On my way out to the GP to find out if what I’m currently suffering physically is a virus, I threw it out there to my husband. “I think I might have PND again.” I have a tendency to do that, make enormous pronouncements at ridiculous times. My husband is the calmest person I know. He nodded and asked me why I thought that as I rushed with Evie in my arms to the car and we agreed to discuss when I got home. He texted me as I drove down the driveway to say he loved me. We’ll chat properly tonight, now that the kids are in bed but I already know what I need to do. Saying the words was the first step. And it is a relief. It’s still really crap and I’d be lying if I said I wasn’t heartbroken that this has happened again, especially after thinking I’d dodged that bullet when I reached the 6 month post partum mark. I’d be lying if I said that I wasn’t a little scared. The mind when it’s not being treated right can be a tumultuous thing. It’s been awhile since I’ve had any CBT and I’m rusty on some of the strategies I used to employ without even thinking about it. Not buying into my thoughts and not fearing my mind is a key part of the therapy and it’s time I got re-aquainted with it. I took the first steps in contacting my psychologist and psychiatrist today for an appointment and medication review. It’ll be a month before I can see them unfortunately but having those appointments booked in helps. I tend to tackle things from a number of angles; traditionally, with complementary therapies, with meditation, exercise and diet. It’s a complex puzzle and one I seem to need to put back together reasonably regularly.
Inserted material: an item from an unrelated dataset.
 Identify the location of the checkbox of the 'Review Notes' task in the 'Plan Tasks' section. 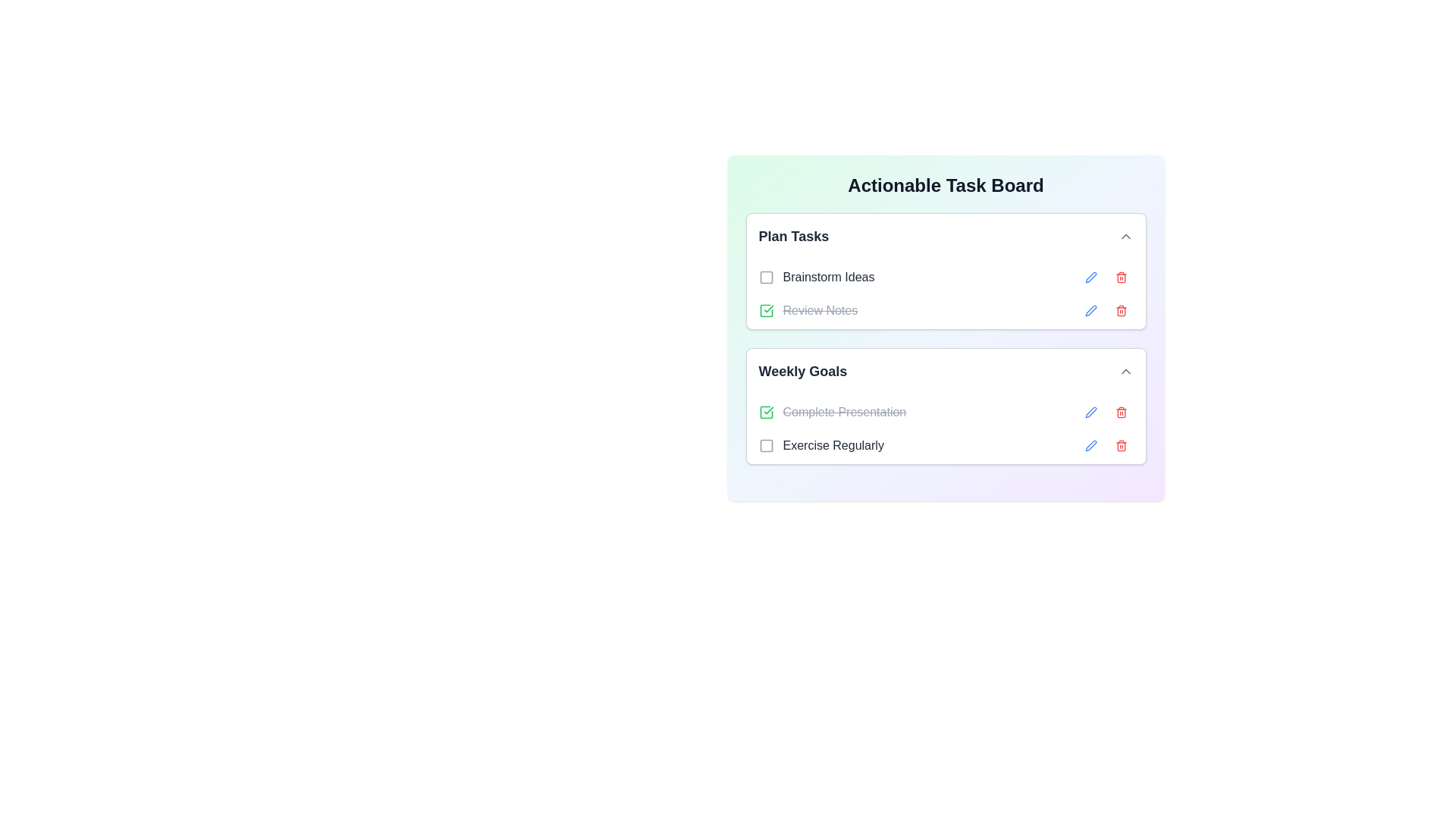
(807, 309).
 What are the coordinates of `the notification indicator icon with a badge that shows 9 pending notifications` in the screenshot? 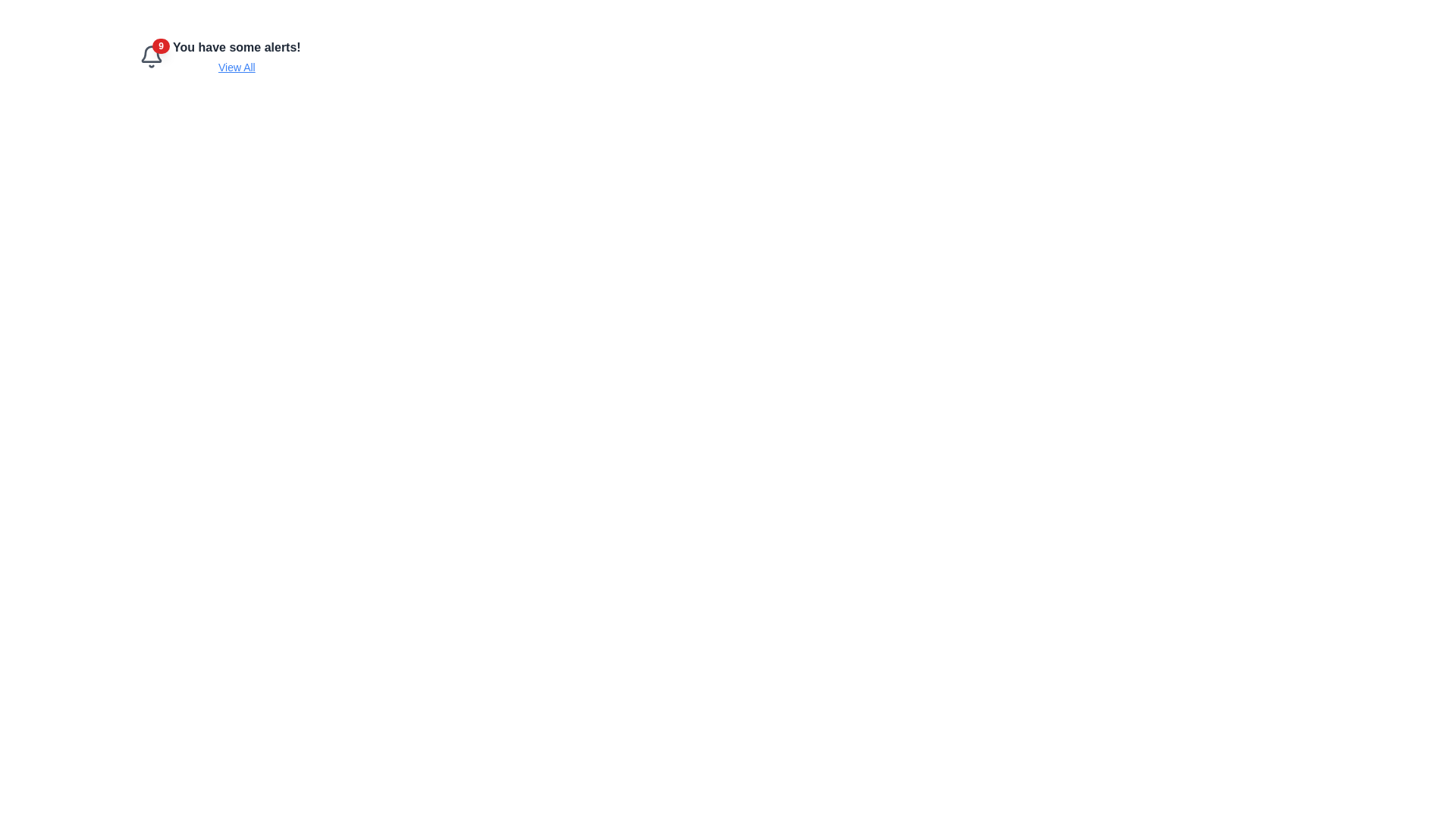 It's located at (152, 55).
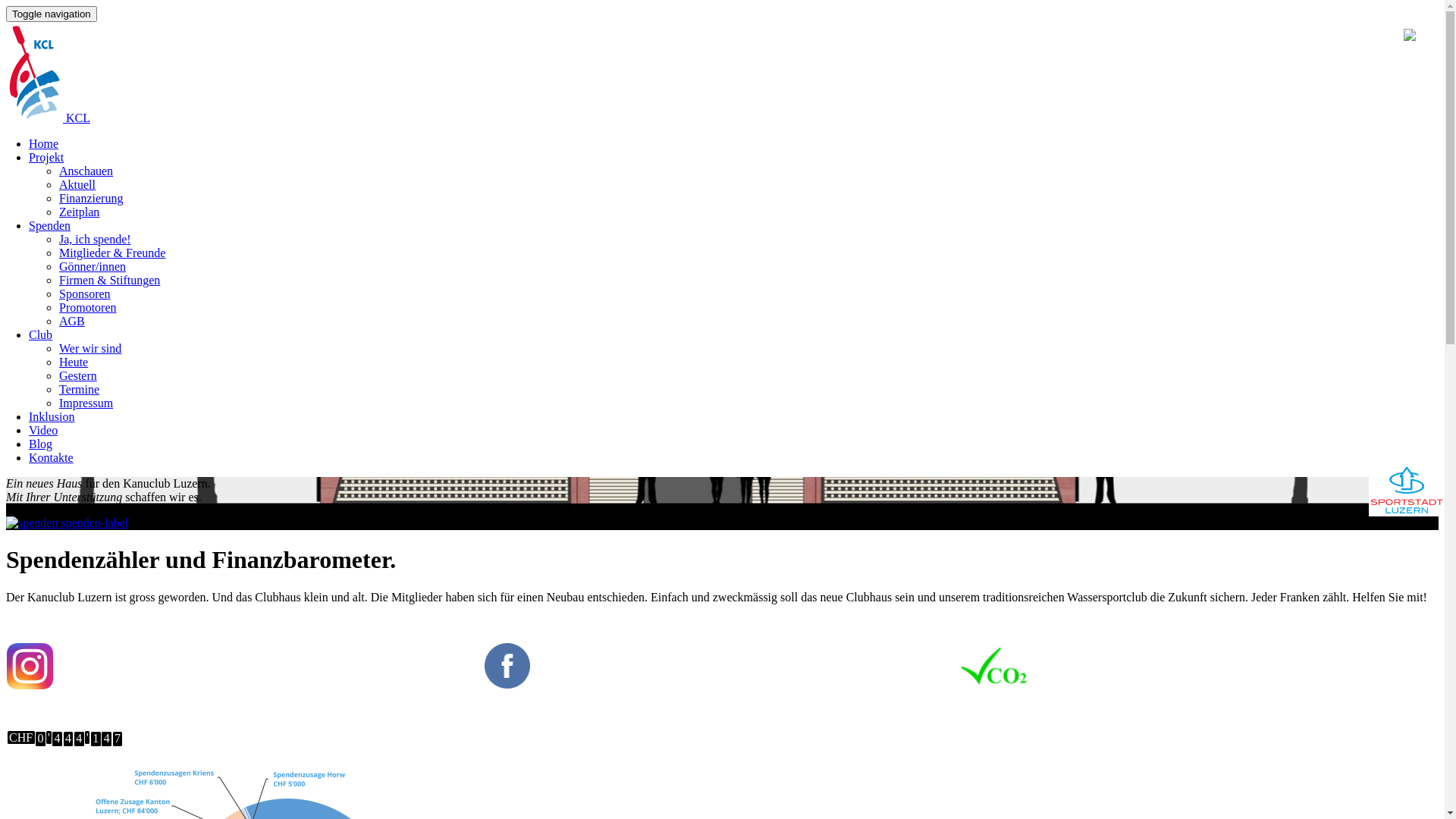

I actually started (Not) Just A Mummy when I was deep in the throes of PPOCD with Ollie. It was an outlet. A connection to the real world. It’s funny that, after a bit of a blogging hiatus, it’s the first place I turned today. I’ve always been very open about my experiences. I’m not really sure why. But honesty and transparency have always felt right for me. I’m passionate about working towards de-stigmatizing mental health issues, helping to dismantle the ‘good mother’ myth and supporting fellow mums through sharing and connection.
There’s a strong chance there will be regular mental health posts featuring now on (Not) Just A Mummy as that’s where I’m at but as I’ve always thought and said, mental health issues don’t immediately preclude you from having an interest in a bunch of other stuff. Honestly, if you ran into me right now, apart from being horrified by my level of unkempt virus infected grossness, I doubt you’d know there was anything up. And as I go about my week and do all the stuff that we do as mums, I won’t be any different to how I was yesterday, or last week. I’m very lucky in that what I’m experiencing hasn’t reached a level where everyday life has ground to a halt. It’s PART of what I’m living at the moment but it’s not ALL that I’m living. I think that’s always important to remember when you’re struggling.
I’ll keep you posted on where I’m at, what I’m doing and what’s working (and what’s not) soon. In the meantime, send healing vibes for my virus and positivity for my head.